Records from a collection
==============================

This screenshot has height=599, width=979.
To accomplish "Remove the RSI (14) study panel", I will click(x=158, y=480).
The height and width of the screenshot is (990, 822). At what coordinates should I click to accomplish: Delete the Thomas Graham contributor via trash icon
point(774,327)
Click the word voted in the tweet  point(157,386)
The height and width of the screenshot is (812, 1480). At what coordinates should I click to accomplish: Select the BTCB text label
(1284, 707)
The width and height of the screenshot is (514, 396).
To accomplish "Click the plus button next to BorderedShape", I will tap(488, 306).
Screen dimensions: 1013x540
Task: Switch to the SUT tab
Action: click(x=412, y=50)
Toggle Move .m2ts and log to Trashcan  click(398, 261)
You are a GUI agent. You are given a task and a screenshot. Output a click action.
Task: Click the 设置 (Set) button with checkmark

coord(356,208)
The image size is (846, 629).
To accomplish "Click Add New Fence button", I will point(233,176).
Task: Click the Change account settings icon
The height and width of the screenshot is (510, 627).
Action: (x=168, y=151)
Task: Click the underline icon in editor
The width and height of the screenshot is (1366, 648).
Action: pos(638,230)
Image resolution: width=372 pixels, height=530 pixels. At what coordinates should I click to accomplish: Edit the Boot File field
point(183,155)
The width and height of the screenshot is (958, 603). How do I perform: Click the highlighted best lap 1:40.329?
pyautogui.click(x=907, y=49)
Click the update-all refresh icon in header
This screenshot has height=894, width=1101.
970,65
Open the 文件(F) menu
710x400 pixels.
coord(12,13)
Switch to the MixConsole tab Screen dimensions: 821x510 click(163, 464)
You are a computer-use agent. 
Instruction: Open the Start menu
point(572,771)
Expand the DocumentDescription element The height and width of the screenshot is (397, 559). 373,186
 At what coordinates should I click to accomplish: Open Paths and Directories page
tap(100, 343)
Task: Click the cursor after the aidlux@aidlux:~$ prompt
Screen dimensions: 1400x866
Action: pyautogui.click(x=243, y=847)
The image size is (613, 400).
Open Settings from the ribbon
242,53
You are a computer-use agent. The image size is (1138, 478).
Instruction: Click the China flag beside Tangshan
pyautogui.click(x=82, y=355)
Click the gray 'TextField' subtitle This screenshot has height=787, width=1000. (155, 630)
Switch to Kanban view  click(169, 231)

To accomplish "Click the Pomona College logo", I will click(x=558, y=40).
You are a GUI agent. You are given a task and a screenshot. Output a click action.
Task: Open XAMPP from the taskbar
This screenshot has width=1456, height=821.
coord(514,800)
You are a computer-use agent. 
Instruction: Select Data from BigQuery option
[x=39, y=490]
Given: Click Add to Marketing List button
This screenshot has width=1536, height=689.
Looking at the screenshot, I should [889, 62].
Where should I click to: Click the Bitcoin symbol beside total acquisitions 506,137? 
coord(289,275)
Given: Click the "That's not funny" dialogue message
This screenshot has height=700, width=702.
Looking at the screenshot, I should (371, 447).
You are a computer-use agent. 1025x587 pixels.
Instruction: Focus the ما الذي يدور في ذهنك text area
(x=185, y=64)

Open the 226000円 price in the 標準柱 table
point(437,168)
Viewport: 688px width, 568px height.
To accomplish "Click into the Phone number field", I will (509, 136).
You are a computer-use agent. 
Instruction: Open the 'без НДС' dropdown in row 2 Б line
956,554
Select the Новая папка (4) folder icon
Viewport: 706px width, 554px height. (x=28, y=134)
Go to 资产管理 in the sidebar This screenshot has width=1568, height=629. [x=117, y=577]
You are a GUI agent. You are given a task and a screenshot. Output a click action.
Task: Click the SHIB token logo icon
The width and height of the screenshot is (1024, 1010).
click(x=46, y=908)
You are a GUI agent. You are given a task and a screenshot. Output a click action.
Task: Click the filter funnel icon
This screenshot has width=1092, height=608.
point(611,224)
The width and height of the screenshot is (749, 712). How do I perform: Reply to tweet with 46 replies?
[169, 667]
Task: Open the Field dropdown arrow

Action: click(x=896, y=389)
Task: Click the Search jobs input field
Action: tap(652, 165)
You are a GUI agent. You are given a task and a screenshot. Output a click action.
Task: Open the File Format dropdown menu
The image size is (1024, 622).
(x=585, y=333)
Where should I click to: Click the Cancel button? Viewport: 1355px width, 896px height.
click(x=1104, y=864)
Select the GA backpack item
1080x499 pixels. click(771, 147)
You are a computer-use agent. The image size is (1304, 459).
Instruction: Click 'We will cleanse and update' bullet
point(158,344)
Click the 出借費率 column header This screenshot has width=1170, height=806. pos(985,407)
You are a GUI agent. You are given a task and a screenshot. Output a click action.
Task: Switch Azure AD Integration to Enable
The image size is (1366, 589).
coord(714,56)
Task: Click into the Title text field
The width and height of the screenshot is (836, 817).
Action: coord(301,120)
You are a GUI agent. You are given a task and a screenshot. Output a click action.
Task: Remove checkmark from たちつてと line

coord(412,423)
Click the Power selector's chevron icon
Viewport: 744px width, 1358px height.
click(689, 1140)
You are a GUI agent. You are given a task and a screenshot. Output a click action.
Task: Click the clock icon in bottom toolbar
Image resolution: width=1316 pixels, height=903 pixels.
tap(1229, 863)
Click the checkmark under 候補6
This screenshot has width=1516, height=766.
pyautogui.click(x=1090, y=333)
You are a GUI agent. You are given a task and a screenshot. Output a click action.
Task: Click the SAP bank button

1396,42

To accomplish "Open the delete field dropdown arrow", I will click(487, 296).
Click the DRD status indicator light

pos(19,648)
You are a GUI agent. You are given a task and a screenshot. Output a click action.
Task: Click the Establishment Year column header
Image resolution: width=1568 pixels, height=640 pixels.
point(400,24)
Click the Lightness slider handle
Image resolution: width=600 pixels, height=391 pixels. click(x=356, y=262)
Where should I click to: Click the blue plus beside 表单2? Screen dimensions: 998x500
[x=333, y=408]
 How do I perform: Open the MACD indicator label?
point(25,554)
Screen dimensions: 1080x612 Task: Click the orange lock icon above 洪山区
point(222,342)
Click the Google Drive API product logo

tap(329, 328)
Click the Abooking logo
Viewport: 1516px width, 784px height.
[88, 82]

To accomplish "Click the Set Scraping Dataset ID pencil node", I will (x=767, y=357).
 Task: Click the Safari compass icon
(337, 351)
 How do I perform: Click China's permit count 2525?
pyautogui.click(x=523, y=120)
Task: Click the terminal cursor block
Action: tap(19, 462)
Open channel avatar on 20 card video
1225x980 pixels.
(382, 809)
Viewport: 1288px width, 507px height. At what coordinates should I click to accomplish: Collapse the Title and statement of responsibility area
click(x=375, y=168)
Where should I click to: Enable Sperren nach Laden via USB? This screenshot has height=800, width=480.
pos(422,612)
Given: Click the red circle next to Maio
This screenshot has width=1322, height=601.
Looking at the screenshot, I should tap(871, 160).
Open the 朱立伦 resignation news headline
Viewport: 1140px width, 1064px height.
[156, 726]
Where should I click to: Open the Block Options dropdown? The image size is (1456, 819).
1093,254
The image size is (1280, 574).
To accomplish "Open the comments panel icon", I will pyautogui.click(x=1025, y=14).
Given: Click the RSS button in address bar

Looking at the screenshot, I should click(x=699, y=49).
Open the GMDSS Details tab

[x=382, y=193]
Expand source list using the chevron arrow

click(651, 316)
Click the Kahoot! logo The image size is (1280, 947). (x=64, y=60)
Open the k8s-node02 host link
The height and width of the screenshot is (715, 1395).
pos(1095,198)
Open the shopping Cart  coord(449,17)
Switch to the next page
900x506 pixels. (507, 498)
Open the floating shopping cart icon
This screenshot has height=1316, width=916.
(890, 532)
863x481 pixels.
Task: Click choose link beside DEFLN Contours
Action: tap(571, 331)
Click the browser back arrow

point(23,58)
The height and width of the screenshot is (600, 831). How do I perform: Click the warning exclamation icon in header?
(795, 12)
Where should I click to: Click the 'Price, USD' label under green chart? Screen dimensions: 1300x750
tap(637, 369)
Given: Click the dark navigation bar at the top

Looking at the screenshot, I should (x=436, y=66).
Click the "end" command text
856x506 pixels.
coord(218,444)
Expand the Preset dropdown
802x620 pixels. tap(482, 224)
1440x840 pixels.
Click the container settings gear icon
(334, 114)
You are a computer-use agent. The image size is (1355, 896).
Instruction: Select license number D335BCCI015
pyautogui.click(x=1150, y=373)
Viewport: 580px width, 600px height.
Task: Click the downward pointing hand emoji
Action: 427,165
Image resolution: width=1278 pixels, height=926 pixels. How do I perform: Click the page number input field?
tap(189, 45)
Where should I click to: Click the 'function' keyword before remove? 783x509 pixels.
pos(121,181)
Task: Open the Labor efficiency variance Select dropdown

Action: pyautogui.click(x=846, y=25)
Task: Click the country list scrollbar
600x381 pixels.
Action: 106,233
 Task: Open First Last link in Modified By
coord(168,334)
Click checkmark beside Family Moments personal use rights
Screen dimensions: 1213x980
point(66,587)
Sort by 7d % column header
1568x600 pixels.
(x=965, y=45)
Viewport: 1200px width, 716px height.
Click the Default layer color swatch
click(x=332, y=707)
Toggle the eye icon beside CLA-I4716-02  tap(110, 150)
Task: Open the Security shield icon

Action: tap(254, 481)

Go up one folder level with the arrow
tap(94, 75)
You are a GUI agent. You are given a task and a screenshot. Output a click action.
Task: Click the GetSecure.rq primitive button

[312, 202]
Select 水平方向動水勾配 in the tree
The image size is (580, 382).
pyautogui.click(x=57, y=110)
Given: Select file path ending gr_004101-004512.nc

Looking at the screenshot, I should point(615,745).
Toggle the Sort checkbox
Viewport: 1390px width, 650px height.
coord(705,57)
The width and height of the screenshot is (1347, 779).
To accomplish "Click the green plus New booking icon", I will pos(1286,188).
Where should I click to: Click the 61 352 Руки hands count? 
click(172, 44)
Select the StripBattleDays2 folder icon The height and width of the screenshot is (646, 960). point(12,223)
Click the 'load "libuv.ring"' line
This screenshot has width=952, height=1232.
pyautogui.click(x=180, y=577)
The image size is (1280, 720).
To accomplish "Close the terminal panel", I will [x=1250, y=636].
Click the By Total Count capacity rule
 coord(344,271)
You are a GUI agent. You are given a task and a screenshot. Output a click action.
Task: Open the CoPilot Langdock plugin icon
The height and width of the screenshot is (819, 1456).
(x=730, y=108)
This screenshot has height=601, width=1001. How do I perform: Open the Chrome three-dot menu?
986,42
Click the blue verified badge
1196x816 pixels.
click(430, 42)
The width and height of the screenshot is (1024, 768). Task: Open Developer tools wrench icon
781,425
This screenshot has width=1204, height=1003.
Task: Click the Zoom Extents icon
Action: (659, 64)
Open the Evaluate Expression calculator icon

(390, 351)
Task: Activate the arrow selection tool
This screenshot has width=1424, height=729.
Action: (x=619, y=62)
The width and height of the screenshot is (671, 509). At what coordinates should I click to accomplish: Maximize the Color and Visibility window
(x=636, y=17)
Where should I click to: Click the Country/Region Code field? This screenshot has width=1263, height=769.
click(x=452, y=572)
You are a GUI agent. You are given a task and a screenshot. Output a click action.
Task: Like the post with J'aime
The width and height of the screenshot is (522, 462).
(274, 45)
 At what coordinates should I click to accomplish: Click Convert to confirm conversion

==============================

What is needed
Scan the data above; copy every line where "column" appears.

Solved exercise
Click the 出借費率 column header This screenshot has width=1170, height=806. pos(985,407)
Task: Click the Establishment Year column header
Sort by 7d % column header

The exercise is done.